● RECORDS PROVIDED:
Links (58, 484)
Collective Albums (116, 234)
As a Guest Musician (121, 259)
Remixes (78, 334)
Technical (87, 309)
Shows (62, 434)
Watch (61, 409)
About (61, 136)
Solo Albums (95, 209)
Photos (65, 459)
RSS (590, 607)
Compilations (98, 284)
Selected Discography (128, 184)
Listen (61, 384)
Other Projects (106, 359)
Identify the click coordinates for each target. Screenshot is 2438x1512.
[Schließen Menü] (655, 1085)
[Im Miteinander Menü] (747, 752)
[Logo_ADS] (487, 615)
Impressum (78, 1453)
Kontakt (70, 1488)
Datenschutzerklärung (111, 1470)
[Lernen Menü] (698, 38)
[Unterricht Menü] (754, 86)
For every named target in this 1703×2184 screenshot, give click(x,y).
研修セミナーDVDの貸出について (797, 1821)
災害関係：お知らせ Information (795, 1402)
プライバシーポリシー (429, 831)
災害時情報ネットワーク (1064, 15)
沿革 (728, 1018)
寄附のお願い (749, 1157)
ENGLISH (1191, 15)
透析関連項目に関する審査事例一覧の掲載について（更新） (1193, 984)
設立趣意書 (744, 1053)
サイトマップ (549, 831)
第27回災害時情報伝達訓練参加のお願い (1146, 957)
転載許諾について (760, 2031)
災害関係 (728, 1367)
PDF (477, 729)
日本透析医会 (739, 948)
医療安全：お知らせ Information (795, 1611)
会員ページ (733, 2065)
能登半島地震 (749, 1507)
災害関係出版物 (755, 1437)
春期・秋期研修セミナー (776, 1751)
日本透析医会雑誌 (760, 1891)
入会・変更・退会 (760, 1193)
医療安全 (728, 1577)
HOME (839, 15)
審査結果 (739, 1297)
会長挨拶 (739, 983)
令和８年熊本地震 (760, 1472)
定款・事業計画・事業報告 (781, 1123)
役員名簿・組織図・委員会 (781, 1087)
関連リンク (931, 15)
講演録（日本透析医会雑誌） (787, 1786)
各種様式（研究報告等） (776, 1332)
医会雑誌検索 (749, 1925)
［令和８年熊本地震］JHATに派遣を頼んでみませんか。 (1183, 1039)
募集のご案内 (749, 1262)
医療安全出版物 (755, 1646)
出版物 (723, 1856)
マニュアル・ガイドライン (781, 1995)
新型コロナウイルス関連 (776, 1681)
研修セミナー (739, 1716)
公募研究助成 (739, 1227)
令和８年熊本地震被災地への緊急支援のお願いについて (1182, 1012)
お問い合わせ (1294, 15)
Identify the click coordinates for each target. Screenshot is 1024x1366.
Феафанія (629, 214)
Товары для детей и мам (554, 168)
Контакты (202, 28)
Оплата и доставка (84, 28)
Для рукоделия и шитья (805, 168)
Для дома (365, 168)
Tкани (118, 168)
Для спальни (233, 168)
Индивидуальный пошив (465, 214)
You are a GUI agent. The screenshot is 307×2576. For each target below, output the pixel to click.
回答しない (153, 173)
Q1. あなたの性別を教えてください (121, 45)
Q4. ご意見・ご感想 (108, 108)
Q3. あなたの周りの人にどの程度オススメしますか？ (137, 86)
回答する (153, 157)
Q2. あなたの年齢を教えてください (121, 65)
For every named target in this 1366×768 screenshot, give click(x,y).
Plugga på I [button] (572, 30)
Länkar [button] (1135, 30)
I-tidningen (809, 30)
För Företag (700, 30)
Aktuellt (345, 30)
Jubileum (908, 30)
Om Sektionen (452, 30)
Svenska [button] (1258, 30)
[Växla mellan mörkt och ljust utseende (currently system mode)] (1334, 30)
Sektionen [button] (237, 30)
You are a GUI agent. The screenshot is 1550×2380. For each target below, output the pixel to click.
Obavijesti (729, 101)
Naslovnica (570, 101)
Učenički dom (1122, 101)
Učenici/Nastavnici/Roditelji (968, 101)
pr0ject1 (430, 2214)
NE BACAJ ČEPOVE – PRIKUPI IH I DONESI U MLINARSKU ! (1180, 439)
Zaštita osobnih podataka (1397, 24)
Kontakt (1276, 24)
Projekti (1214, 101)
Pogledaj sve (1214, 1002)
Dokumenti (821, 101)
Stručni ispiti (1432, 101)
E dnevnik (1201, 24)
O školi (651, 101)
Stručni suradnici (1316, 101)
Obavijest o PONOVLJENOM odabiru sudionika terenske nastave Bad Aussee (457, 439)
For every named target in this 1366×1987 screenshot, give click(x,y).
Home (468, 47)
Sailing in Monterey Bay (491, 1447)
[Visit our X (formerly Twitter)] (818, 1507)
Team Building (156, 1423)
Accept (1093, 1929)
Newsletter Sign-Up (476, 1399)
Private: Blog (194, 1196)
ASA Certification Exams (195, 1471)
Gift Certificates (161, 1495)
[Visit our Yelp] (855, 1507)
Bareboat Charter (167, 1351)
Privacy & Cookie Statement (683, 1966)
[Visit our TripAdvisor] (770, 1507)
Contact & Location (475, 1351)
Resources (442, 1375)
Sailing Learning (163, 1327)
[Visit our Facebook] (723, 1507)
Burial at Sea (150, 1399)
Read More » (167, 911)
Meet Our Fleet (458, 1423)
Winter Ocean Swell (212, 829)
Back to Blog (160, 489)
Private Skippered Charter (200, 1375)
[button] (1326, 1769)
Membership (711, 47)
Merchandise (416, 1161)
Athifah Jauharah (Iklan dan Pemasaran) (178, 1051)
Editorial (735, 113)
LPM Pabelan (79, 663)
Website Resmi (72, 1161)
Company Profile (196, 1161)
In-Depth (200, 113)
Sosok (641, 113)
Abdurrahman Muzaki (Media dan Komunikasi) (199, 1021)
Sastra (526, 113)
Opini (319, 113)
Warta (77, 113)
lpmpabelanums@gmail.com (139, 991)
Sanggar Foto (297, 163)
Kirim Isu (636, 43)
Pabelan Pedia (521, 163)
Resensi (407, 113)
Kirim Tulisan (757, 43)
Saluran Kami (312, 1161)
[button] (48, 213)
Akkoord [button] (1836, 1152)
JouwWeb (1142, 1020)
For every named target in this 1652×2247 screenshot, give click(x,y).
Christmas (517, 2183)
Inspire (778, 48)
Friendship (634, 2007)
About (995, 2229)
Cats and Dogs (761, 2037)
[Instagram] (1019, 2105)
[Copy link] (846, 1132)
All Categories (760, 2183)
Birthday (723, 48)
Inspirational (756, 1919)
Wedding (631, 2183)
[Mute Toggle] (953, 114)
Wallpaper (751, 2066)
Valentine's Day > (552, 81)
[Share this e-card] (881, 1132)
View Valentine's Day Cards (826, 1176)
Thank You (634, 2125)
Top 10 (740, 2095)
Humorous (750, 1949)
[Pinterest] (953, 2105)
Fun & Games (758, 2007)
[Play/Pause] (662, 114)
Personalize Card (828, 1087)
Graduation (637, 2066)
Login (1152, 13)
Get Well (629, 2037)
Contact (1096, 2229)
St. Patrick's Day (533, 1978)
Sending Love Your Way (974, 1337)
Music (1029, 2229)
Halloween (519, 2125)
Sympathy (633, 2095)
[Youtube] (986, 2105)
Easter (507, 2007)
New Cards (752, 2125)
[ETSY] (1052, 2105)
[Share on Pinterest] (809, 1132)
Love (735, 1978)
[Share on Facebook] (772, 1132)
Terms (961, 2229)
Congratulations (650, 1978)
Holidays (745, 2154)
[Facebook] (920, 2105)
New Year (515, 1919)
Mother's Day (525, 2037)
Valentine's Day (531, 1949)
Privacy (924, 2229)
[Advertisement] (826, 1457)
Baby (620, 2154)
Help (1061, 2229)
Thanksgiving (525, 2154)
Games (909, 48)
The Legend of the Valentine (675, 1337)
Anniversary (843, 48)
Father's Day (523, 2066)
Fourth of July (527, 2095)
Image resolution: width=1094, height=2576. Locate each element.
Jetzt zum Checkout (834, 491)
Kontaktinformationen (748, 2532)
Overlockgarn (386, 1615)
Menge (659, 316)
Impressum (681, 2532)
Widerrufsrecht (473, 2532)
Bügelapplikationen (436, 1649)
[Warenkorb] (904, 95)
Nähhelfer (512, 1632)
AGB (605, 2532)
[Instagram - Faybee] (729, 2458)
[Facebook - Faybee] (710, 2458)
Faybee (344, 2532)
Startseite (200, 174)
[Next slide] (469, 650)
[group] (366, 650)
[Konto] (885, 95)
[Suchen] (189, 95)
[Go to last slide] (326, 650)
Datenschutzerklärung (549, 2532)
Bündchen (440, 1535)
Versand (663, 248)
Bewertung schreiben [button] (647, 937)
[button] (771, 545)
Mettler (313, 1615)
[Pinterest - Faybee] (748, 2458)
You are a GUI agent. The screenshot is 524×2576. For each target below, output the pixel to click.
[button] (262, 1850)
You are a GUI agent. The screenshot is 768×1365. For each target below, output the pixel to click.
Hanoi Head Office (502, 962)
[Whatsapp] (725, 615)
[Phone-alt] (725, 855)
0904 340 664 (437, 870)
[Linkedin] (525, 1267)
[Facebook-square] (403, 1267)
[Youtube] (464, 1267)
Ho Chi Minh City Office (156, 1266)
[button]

● WORK TO COMPLETE:
Only the lines from the first one of the listing up to and including the line where "Compilations (98, 284)" appears are wanted, reproduced exactly.

● THE ANSWER:
Links (58, 484)
Collective Albums (116, 234)
As a Guest Musician (121, 259)
Remixes (78, 334)
Technical (87, 309)
Shows (62, 434)
Watch (61, 409)
About (61, 136)
Solo Albums (95, 209)
Photos (65, 459)
RSS (590, 607)
Compilations (98, 284)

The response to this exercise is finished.